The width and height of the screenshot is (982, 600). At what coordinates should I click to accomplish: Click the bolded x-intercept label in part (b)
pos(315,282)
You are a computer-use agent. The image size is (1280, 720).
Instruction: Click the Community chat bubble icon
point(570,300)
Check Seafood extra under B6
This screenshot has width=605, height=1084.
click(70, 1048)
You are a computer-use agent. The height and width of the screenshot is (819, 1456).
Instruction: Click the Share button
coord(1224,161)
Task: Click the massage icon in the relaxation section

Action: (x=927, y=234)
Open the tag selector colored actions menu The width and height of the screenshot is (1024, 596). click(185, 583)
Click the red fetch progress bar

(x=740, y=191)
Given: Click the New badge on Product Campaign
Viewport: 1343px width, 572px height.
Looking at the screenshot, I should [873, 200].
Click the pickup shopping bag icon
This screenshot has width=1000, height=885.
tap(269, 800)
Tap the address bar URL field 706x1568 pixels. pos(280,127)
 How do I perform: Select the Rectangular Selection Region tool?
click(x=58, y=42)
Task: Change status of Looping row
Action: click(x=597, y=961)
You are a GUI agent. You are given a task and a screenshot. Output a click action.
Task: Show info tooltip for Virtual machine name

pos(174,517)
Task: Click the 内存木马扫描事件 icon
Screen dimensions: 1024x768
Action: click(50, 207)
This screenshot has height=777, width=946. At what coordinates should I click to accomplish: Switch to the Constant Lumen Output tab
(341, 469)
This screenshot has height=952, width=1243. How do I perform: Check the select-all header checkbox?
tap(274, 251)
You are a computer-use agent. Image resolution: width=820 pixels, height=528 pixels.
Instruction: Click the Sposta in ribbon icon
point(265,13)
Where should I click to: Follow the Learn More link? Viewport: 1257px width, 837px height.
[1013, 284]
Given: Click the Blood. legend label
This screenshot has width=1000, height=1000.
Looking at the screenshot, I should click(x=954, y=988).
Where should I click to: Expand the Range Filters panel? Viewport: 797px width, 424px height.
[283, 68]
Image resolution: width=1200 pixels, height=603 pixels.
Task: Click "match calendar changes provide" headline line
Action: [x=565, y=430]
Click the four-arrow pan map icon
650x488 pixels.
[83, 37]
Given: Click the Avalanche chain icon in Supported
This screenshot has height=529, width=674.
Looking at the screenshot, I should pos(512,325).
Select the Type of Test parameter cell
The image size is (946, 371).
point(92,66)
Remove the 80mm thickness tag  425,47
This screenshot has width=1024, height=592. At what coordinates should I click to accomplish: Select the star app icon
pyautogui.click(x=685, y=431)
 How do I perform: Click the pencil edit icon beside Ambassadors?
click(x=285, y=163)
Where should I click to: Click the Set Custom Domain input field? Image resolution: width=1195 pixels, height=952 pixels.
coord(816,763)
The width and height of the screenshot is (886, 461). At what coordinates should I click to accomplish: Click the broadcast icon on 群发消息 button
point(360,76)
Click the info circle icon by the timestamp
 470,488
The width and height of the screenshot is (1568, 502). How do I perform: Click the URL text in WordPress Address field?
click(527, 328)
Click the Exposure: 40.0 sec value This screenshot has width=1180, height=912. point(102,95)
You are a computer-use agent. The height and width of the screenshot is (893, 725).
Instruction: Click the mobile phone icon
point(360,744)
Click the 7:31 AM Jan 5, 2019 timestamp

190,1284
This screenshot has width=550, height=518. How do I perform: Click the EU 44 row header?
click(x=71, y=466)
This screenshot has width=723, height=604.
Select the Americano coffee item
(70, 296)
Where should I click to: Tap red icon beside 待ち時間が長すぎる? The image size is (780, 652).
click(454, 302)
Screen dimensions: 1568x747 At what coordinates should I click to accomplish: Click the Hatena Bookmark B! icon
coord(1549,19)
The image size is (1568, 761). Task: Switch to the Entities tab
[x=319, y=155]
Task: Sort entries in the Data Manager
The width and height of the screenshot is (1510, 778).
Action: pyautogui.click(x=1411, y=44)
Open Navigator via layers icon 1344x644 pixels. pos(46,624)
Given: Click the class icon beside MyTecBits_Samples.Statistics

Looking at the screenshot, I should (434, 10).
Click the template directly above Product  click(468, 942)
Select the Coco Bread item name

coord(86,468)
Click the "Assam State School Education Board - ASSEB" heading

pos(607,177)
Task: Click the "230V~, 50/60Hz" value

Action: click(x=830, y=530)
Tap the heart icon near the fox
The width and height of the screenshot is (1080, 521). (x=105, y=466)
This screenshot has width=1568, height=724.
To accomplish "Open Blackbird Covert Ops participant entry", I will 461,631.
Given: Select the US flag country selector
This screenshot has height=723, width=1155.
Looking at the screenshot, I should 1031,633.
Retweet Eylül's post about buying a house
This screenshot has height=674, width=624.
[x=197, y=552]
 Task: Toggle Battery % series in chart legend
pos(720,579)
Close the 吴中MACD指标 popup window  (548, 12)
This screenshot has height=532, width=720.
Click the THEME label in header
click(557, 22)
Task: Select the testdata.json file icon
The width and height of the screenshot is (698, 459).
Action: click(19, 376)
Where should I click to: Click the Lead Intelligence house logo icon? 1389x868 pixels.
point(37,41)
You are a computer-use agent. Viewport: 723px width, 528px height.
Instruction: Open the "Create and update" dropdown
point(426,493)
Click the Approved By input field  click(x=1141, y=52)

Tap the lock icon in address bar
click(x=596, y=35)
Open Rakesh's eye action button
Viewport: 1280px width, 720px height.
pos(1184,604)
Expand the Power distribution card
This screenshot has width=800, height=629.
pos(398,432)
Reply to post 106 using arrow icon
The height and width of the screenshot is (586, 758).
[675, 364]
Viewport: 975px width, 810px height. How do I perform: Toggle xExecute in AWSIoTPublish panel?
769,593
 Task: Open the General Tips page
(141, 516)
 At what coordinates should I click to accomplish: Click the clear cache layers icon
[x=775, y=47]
########################################
WORK INSTRUCTION.
The answer is the line with "Task: Open the General Tips page" plus every line after it to the last line of the entries above, copied exactly and with no other lines.

RESULT FOR THIS EXERCISE.
 Task: Open the General Tips page
(141, 516)
 At what coordinates should I click to accomplish: Click the clear cache layers icon
[x=775, y=47]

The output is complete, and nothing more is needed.